“Are you excited for college?”
“Are you ready for this momentous, pivotal change that is going to alter your entire lifestyle forever?”
This summer, no matter where I go or who I meet, I am greeted with these questions in some form or another, as are thousands of other freshmen-to-be all around the country and the world. At first, I would answer very enthusiastically with the great city of Boston, the anticipation of meeting interesting new people, and the pretty picture of the ideal college experience in my mind. But my response has slowly dwindled down to a small nervous laugh and a noncommittal nod as move-in day looms nearer. Why? Because I realized that I have no idea what college will actually be like. I have no inkling of what my future holds. I don’t know what to expect.
The smaller questions have obvious answers. How do you feel about having to use communal bathrooms? Scared. Are you excited for the dining hall food? Unbelievably. Are you going to miss home? Of course. Are you constantly confused? Yes. But the big questions like “Are you ready for this?” make me contemplate my decisions, consider my existing knowledge, and ultimately leave me dumbfounded and unable to answer completely truthfully.
Of course, other people's experiences and the countless resources we have at our fingertips have helped me form a vague representation of what the general college scene is like, but what will it be like for me? What if everything I have heard and seen has set my expectations too high? What if nothing goes right? We all have different mindsets and interpretations, varying opinions and thoughts, distinctive personal backgrounds and priorities, so I won’t have the answers to these questions until I am living them. And the thought of that is terrifying. But it’s also weirdly thrilling; the vast unknown holds innumerable prospects. Therefore, I have begun to view college as a train ride to my next destination. Right now, I’m standing on the platform with open doors in front of me, a few seconds left before they close. All I need to do is take the leap and enjoy the ride.

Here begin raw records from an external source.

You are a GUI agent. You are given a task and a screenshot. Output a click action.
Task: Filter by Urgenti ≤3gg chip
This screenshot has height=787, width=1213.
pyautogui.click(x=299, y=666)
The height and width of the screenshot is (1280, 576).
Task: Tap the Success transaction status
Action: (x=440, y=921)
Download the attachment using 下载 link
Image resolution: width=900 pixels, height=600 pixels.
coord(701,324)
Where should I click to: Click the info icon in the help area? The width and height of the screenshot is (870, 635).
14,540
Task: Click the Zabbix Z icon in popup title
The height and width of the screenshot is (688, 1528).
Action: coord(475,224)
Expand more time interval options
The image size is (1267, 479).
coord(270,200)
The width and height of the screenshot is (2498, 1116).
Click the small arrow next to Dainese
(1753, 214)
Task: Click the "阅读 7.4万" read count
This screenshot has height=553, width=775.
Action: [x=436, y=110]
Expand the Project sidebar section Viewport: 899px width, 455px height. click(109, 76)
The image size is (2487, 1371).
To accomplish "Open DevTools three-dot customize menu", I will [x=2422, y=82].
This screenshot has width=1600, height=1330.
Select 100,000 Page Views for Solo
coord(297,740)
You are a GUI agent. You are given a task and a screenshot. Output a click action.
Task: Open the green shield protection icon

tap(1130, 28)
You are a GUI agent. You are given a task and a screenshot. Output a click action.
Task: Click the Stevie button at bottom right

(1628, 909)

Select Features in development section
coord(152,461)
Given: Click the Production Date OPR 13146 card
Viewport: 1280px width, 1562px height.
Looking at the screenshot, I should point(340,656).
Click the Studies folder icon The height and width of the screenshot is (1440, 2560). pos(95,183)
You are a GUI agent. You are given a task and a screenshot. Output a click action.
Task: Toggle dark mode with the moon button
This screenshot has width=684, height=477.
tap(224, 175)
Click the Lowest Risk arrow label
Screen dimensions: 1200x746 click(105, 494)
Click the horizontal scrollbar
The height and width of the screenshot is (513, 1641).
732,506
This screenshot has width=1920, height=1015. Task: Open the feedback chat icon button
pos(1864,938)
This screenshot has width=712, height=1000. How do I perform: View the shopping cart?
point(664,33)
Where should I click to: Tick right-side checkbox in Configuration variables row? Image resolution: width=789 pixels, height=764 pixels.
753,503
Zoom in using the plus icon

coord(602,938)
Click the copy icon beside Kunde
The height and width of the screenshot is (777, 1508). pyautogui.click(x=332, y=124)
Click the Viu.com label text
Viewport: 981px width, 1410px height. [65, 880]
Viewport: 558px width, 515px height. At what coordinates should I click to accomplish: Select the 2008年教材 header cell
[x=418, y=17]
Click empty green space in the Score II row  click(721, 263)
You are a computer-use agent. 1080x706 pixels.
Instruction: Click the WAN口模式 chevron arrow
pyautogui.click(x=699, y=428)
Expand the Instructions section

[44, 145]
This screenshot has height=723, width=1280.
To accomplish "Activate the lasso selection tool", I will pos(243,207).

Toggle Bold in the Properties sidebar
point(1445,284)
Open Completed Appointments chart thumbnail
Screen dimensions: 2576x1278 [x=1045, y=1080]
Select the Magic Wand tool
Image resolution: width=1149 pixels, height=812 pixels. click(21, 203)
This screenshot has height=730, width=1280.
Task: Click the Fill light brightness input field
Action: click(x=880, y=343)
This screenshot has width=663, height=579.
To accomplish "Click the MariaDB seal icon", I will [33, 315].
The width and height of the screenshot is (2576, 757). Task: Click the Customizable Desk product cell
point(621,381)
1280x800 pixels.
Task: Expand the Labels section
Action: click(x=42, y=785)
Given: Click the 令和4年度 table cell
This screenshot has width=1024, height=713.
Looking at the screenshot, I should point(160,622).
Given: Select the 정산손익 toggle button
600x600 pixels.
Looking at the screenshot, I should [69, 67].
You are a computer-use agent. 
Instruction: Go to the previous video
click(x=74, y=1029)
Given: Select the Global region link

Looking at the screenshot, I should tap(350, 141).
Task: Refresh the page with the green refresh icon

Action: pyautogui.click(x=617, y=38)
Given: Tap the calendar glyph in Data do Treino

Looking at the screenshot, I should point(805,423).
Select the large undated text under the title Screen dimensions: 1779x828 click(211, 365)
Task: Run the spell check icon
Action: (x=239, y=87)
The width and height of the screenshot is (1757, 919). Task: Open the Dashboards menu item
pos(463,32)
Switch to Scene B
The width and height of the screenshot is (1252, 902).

So what can you expect when you don’t know what to expect? As I see it, there are broadly three possibilities ahead: nothing will meet my expectations, I will hate everything about college and will spend my time wistfully thinking of the past and home; everything will match or exceed my expectations, I will absolutely love college, have the perfect experience, and somehow transform into the person I’ve always dreamed of being; or I will try to keep an open mind, enjoy the good times and brave the bad, laugh and cry, and I will choose to learn, mature, and make the best of the next four years of my life.